Walker: Deon Cain’s college numbers show he was best utilized out wide, and not in the slot, while at Clemson. During his senior year in 2017, according to Pro Football Focus, Cain was lined up out wide for 647 total snaps, while he was lined up in the slot for just 16 snaps. Cain had a few more opportunities in the slot (45 snaps) his junior year, but he was still mostly lined up out wide (389 snaps) that season. To me, Cain is best utilized on the outside as a “go up and get it” type of receiver, and while I don’t think Frank Reich and Nick Sirianni would think twice about lining him up in the slot from time to time, I think he’ll be a major playmaker mostly as a perimeter guy in Indy. And I don’t really see Cain’s projected availability really having much of an impact on what type of receiver the Colts go after in this year’s draft. To me, if D.K. Metcalf, N’Keal Harry, Marquise Brown, Hakeem Butler or A.J. Brown are available there late in the first round, or if they fall to the second round, I think they’d be nice pieces to have on this roster.

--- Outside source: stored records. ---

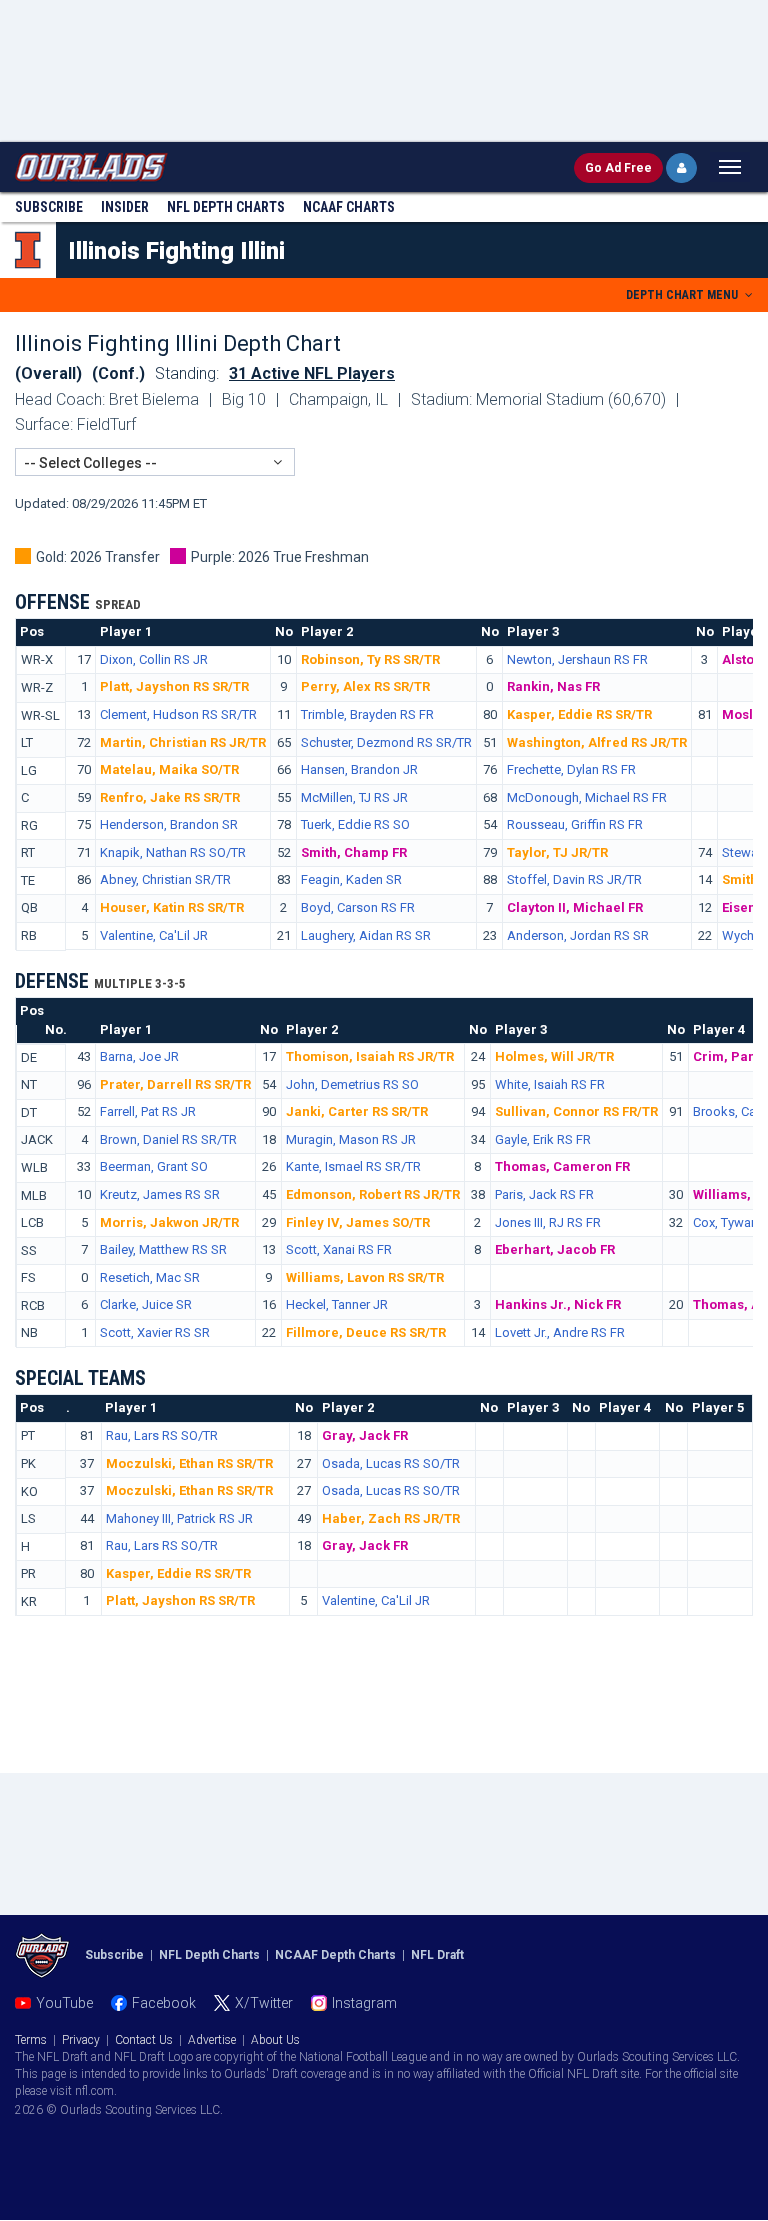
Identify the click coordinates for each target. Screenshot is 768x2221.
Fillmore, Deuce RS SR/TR (366, 1332)
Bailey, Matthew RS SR (163, 1249)
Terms (31, 2040)
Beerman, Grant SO (154, 1166)
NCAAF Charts (349, 207)
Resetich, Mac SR (150, 1277)
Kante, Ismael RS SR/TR (353, 1166)
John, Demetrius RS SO (352, 1084)
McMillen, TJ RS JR (354, 797)
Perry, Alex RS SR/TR (365, 686)
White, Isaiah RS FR (550, 1084)
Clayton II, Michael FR (575, 907)
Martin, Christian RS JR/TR (183, 742)
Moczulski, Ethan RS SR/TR (189, 1463)
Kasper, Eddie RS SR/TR (579, 714)
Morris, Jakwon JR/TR (169, 1222)
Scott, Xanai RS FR (339, 1249)
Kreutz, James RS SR (160, 1194)
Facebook (164, 2003)
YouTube (64, 2003)
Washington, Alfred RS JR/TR (597, 742)
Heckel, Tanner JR (337, 1304)
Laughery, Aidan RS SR (366, 935)
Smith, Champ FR (354, 852)
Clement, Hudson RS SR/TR (178, 714)
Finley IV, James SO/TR (358, 1222)
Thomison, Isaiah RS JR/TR (370, 1056)
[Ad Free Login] (681, 168)
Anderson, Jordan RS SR (578, 935)
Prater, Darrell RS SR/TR (175, 1084)
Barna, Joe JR (139, 1056)
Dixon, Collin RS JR (154, 659)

» Drew F. (Fort Wayne, Ind.): “I know it seems like we may want to draft guys to bolster the secondary but I'm thinking it may be best to improve the secondary by getting more pressure up the middle, or maybe around the edge. To beat elite QBs pressure is key up the middle (Tom Brady). Any chance we may focus on defensive linemen and edge guys? I think going that route improves the line and the secondary. Also, I'd love to see Ryan Hewitt get some 1 yard line touches either as a blocker or carrier. Has anybody considered that with his background?”
Walker: Drew, I don’t think Chris Ballard has been bashful about saying that defensive line, particularly off the edge, is perhaps his top priority this offseason. And considering how deep this draft class is along the defensive front, I wouldn’t be surprised if the Colts picked up at least a couple talented prospects to address those particular needs. That’s not to say the team will go defensive line or bust with the 26th-overall pick — Ballard has said he’ll take a best-player-available approach — but it might be almost impossible to not get at least one defensive linemen if you’re the Colts and you have nine total picks entering the draft. And as for Ryan Hewitt — we’ll see. He’s set to become an unrestricted free agent when the new league year begins on Wednesday, and while he was solid in his role as more of a “blocking” tight end in 2018, we all know how crowded that room can get.